After the emergency c-section, Link was moved to two other hospitals. At that point in time his condition was among the rarest any child anywhere could have. Although somewhere around 1-2 children per 1000 will have HIE, less that one in a million will have the severity of complications Link would have. He was the sickest child in Georgia, possibly the whole Southeast. After having his body temperature lowered to prevent further brain damage, Link was placed on ECMO, a device many of us probably first heard of during the pandemic. ECMO machines oxygenate the blood so that your lungs may heal. Many severe COVID patients were placed on ECMO. These machines were invented for children like Link, who ended up in the Neonatal Intensive Care Unit, NICU. The initial bills for Link’s month-long stay in the NICU as well as for all the life-saving efforts following his birth exceeded one million dollars.
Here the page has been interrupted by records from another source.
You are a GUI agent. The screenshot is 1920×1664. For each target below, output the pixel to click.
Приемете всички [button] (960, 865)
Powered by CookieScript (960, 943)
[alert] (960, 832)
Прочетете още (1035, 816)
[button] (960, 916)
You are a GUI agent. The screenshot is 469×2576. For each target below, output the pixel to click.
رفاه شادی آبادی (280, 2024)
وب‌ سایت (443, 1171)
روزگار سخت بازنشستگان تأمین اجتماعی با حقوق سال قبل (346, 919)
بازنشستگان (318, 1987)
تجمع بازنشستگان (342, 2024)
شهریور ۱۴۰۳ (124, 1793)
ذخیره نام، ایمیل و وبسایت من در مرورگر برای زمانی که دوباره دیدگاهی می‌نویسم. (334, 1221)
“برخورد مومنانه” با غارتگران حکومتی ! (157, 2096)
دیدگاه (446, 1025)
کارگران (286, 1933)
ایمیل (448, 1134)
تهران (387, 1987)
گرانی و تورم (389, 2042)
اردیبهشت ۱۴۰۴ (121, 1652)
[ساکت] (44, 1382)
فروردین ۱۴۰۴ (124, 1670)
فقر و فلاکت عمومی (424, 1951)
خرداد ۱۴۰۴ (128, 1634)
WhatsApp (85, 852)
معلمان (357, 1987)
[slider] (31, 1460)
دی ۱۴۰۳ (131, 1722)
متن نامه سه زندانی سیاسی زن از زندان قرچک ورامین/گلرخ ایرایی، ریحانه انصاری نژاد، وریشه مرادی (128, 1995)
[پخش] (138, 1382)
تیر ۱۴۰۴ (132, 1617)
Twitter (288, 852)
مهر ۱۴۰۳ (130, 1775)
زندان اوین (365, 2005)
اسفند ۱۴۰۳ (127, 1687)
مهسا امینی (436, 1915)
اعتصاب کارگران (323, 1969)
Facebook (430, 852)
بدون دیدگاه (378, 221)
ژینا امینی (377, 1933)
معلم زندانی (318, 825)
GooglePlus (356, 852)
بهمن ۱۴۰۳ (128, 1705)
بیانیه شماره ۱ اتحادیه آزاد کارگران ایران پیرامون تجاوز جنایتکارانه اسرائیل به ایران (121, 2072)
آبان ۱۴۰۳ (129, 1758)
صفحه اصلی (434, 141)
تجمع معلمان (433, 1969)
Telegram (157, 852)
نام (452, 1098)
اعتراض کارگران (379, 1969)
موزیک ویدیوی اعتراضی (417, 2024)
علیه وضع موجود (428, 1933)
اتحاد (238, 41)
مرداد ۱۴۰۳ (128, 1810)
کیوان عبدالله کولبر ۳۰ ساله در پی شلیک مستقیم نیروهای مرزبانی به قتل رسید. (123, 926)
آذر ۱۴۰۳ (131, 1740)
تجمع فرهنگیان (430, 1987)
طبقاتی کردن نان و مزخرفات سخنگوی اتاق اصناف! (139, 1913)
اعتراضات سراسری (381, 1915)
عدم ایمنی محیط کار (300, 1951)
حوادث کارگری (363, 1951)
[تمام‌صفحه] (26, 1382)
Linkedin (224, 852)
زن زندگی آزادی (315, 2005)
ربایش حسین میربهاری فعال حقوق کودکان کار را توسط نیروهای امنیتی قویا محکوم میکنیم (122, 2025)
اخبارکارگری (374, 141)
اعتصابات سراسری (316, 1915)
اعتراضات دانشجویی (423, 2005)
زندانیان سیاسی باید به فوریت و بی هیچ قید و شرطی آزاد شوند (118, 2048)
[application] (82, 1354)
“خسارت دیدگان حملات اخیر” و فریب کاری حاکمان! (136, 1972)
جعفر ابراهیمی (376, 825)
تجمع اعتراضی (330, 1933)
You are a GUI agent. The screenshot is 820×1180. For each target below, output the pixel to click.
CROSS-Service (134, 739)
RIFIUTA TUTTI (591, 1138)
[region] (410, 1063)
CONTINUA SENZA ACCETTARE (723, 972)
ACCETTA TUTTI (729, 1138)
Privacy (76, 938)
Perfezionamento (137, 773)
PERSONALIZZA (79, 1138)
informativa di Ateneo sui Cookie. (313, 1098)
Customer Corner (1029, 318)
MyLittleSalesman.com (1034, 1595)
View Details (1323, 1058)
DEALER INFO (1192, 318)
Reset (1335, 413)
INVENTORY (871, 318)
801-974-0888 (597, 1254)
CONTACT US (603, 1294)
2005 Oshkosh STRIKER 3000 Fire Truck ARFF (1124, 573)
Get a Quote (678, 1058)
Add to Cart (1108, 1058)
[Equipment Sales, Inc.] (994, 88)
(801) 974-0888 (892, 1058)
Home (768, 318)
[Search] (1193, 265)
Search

Thankfully insurance came though on this one.

That said, Link was still a bundle of joy in so many ways. He was a pudgy little guy with tiny swirls in his brown hair — softer hair than I ever imagined possible. He was infinitely cozy and when you held him, as I did only twice briefly, you really felt your body mesh with his. His NG tube led to a lot of secretions that gurgled and popped in his throat as he breathed but, unexpectedly, this was part of Link’s charm. Because of his HIE, Link was still very much a newborn when I held him at eight months old but, if you’ve ever snuggled a newborn, imagine snuggling a much bigger one. He deserved every bit of affection we all gave him that Christmas.

Link’s parents, my sister-in-law and her husband are understandably distraught but more than their grief I want to recognize for a moment their heroism. They are heroes in the way that only parents can be. I heard somewhere that parenting is possibly the most altruistic thing someone can do. Parents can’t know how their child will turn out. There is no promise that they grow up to become good people. There is no guarantee children return love and care to the families who raised them. There is no knowing, when bringing them into this world, that children will survive. This is what makes parenting altruistic: giving, caring, and loving regardless. Link is a child who made the saying about altruism all the more true because his parents gave and cared and loved despite knowing he would likely never be able to reciprocate. Even in the best case, the damage to Link’s brain was so severe that he would not be able to eat and was instead fed through a tube in his nose. He wouldn’t be able to smile. There was some question of whether he could even see. They knew Link’s future in a way that few parents ever know. They did it without hope.

And it didn’t matter. It did, of course matter, but it also did not. Link’s parents were there day in and day out doing all the work parents of newborns everywhere are doing. But they were also changing his feeding tube, managing his medications, working with physical and occupational therapists, and bringing him to visit after visit with specialist after specialist. They were also both working full-time. Georgia, like most of America, does not mandate any maternity leave so my sister was back at work once her vacation and short-term disability were exhausted. But they did it, supported only once or twice some weeks by my mother-in-law. Even as it became clearer that Link would never develop many of the most basic human capacities that we all take for granted, they loved him even harder. It’s altruism and, more than that, heroism.

Though Link’s passing may lift many of those burdens and bring with it the complications of grief and relief all in one awful package, I hope that they can find some peace in knowing they did everything and more. I am not sure I would have the strength of mind and spirit to sustain in a year what they did daily for Link. I think the immensity of the loss of potential for a childhood, of hope, would have wrecked me. I’m sure at times they felt like it was wrecking them. And yet, they persisted in giving and caring and loving Link every single day.

We should all hope that we can love someone as altruistically, as heroically as they loved Link. We should all remember, especially in times like these, that even the Links of this world, perhaps them most of all, deserve heroes.